When extending a template in the base theme with the same name, use the theme name as an explicit directory: {% extends "basic/layout.html" %}. From a user templates_path template, you can still use the “exclamation mark” syntax as described in the templating document.

Static templates

Since theme options are meant for the user to configure a theme more easily, without having to write a custom stylesheet, it is necessary to be able to template static files as well as HTML files. Therefore, Sphinx supports so-called “static templates”, like this:

If the name of a file in the static/ directory of a theme (or in the user’s static path, for that matter) ends with _t, it will be processed by the template engine.

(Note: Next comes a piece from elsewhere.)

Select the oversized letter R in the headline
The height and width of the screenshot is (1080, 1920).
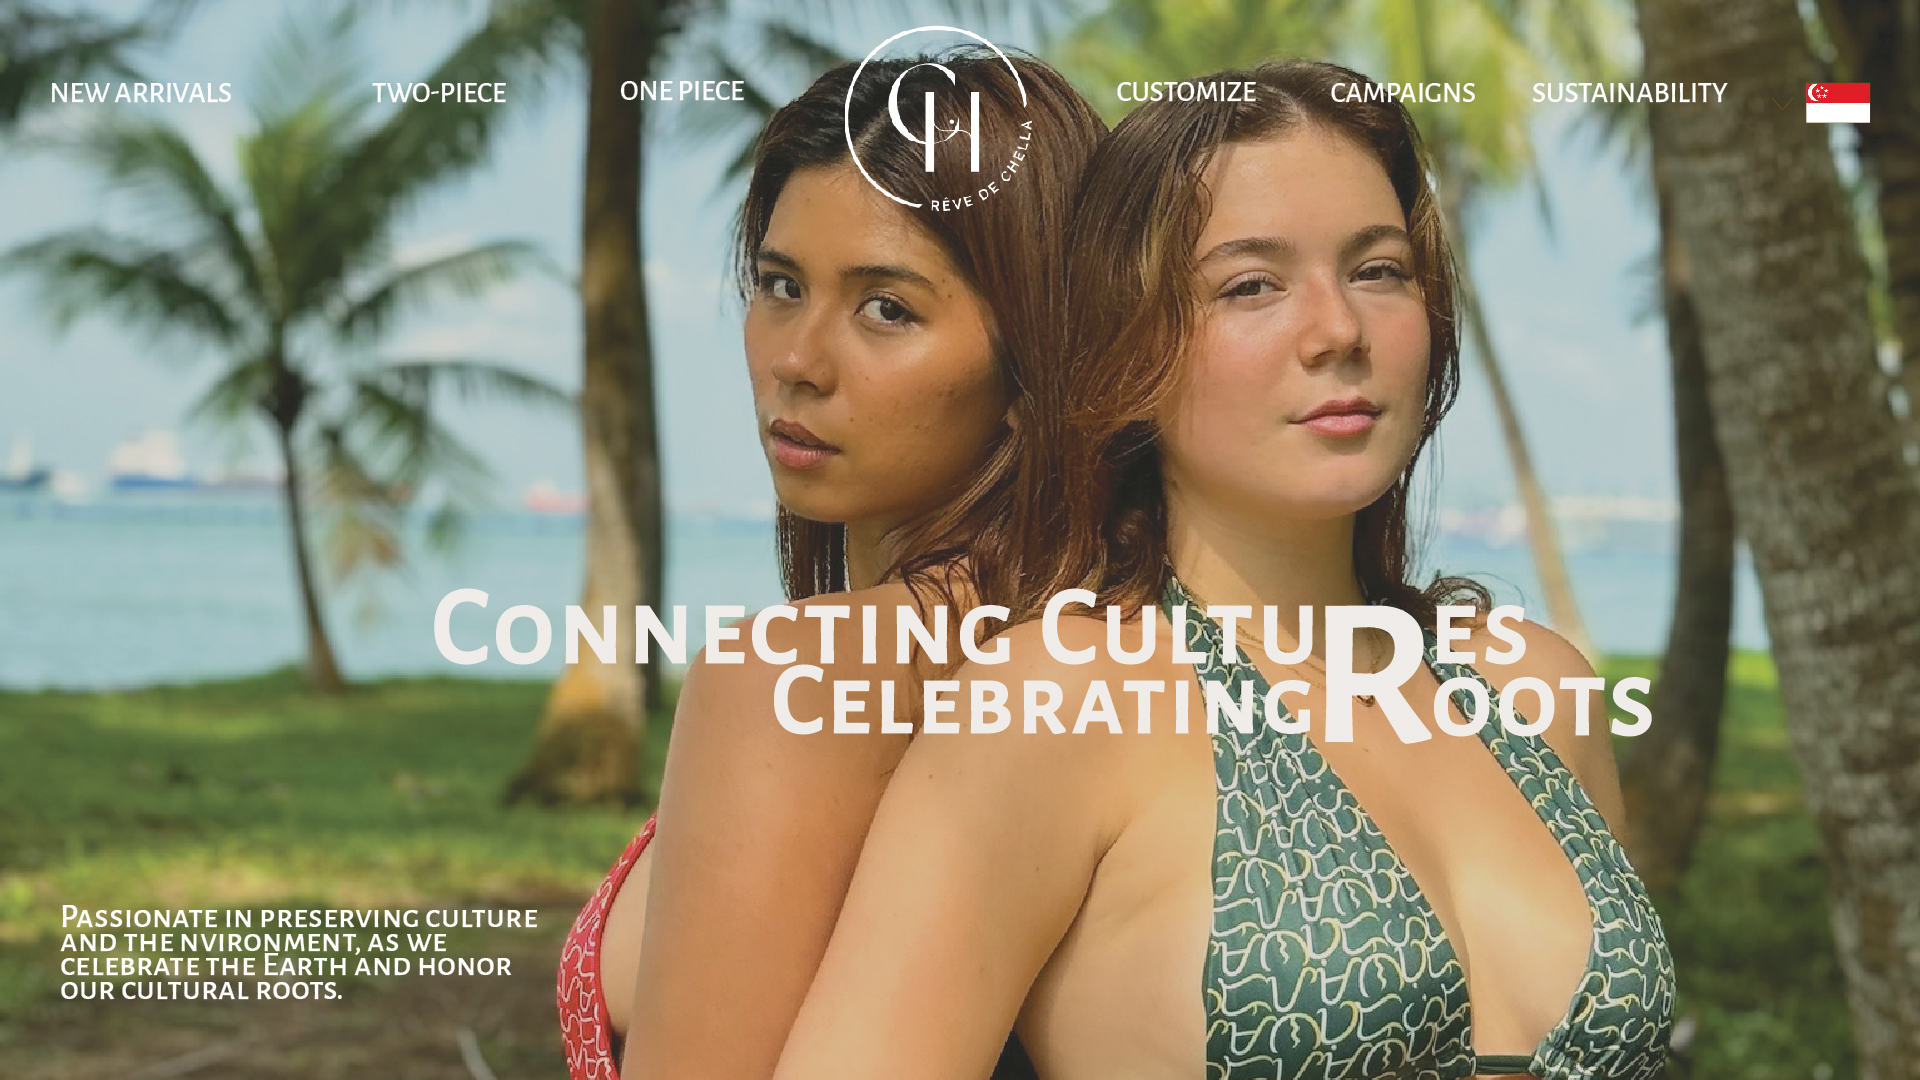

The _t will be left from the final file name. For example, the default theme has a file static/default.css_t which uses templating to put the color options into the stylesheet. When a documentation is built with the default theme, the output directory will contain a _static/default.css file where all template tags have been processed.

[1]It is not an executable Python file, as opposed to conf.py, because that would pose an unnecessary security risk if themes are shared.